===== Exercise input =====
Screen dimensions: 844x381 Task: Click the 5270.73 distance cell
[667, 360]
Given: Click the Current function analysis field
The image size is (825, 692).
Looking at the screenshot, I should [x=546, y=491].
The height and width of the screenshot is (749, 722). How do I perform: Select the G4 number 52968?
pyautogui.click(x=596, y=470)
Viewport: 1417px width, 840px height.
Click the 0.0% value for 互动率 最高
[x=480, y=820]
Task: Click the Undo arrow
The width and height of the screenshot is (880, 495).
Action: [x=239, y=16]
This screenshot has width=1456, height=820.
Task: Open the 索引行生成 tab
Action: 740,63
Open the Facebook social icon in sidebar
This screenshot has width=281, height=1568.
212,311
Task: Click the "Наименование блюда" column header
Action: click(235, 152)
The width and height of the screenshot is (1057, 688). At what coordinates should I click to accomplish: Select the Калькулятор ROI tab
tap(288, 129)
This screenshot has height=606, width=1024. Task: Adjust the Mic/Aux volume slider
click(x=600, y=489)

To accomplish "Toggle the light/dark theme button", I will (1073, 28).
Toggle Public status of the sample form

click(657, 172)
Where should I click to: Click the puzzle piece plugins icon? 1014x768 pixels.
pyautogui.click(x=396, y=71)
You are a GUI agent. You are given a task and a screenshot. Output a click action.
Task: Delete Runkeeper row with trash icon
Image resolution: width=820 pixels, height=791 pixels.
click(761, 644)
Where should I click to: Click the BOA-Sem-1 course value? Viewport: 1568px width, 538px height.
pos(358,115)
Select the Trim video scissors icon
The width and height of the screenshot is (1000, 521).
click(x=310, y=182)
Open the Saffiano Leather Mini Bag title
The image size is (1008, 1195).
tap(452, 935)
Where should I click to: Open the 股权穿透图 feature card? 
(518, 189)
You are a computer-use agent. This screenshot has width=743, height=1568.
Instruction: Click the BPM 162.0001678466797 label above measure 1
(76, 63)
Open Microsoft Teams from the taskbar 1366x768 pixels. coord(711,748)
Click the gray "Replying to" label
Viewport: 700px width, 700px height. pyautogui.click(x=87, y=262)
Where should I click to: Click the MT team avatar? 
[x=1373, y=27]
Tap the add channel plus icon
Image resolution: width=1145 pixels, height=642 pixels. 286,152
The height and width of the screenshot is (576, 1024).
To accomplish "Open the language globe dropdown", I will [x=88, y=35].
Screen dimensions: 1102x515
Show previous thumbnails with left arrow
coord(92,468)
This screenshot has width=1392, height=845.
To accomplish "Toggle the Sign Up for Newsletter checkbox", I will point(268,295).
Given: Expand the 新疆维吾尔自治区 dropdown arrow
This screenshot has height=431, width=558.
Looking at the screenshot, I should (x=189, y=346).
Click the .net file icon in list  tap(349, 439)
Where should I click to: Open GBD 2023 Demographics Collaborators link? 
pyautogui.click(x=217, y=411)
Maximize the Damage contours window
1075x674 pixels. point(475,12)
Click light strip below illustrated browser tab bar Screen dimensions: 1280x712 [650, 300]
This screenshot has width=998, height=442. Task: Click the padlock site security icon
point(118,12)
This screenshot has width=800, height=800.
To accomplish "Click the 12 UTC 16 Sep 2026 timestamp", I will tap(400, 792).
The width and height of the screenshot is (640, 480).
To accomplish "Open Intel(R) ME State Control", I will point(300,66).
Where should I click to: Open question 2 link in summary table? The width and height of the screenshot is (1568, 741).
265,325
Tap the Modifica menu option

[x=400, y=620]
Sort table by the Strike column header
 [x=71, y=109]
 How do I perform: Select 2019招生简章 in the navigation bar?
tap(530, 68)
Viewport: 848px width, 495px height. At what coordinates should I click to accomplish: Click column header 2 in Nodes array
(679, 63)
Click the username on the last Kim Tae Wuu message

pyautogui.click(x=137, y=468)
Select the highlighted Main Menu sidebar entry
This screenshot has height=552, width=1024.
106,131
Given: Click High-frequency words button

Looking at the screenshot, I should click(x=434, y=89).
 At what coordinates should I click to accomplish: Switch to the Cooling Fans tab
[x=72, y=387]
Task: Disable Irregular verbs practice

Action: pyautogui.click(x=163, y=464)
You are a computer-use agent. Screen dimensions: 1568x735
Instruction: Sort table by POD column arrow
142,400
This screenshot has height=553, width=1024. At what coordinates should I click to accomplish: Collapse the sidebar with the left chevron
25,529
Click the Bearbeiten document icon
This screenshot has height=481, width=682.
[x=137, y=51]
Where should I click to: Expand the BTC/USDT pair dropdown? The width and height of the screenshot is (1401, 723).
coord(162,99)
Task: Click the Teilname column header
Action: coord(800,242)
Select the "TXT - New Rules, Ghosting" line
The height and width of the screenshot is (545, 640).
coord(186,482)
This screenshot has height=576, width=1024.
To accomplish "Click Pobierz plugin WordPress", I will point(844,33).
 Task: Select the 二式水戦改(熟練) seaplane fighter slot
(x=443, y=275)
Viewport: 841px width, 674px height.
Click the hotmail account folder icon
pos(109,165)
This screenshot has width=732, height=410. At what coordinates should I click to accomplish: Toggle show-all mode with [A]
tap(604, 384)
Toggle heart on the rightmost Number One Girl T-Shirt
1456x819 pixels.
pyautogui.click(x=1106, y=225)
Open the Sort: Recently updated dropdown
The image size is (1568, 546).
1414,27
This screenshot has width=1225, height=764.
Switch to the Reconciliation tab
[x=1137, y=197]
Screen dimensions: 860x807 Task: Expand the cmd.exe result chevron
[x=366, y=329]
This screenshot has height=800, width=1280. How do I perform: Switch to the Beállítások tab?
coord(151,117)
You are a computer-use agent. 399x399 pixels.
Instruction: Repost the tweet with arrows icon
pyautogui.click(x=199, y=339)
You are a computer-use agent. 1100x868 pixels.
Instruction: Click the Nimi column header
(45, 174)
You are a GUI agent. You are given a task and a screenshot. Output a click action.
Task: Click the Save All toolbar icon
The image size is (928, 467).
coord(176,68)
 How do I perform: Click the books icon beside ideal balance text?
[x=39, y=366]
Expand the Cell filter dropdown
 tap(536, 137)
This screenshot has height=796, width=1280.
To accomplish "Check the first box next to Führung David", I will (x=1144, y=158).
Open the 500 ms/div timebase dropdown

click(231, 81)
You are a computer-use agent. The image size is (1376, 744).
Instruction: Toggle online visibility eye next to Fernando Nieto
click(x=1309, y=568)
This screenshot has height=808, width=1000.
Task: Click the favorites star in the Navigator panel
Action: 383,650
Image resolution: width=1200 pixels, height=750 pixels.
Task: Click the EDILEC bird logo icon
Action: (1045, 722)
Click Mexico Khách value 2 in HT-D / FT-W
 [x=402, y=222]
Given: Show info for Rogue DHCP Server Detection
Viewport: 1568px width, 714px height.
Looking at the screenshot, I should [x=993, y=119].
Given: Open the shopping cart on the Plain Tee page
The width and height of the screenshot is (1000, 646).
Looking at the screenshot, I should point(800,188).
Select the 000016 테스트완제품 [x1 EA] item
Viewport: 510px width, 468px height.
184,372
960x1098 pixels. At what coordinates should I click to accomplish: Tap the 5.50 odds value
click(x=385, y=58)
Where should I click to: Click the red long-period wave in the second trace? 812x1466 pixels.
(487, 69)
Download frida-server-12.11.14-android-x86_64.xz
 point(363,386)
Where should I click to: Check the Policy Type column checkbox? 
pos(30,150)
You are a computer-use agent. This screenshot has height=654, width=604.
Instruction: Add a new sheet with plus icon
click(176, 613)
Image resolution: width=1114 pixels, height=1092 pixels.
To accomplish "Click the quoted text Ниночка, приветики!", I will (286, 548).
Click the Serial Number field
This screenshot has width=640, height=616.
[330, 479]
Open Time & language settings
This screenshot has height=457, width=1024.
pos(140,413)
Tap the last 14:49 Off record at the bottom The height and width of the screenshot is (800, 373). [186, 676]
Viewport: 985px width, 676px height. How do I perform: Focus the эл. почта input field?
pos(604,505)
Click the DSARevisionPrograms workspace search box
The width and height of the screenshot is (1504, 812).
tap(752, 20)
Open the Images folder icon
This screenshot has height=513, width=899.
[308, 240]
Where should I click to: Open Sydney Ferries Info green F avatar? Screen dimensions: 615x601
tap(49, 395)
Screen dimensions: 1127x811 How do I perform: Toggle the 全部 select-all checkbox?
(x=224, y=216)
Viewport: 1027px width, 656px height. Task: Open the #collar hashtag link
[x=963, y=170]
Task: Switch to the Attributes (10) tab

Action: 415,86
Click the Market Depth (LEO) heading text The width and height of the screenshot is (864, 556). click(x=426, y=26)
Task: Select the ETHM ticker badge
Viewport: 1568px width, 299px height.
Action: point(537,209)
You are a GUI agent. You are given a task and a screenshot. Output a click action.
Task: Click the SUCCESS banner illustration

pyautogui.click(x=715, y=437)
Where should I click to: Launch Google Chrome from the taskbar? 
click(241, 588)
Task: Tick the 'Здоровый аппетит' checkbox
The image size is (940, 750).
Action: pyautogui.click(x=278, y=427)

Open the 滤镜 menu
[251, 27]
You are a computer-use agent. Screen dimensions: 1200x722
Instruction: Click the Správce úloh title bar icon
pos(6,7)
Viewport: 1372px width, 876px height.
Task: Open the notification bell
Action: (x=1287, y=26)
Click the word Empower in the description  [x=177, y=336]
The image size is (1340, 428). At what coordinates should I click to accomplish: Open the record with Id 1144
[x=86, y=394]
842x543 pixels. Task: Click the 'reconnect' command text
=====
Exercise requirements:
From the data above, reproduce word for word the lines running from the line with "This screenshot has width=1392, height=845." to the line with "Click light strip", ends included.

Solution to the problem:
This screenshot has width=1392, height=845.
To accomplish "Toggle the Sign Up for Newsletter checkbox", I will point(268,295).
Given: Expand the 新疆维吾尔自治区 dropdown arrow
This screenshot has height=431, width=558.
Looking at the screenshot, I should (x=189, y=346).
Click the .net file icon in list  tap(349, 439)
Where should I click to: Open GBD 2023 Demographics Collaborators link? 
pyautogui.click(x=217, y=411)
Maximize the Damage contours window
1075x674 pixels. point(475,12)
Click light strip below illustrated browser tab bar Screen dimensions: 1280x712 [650, 300]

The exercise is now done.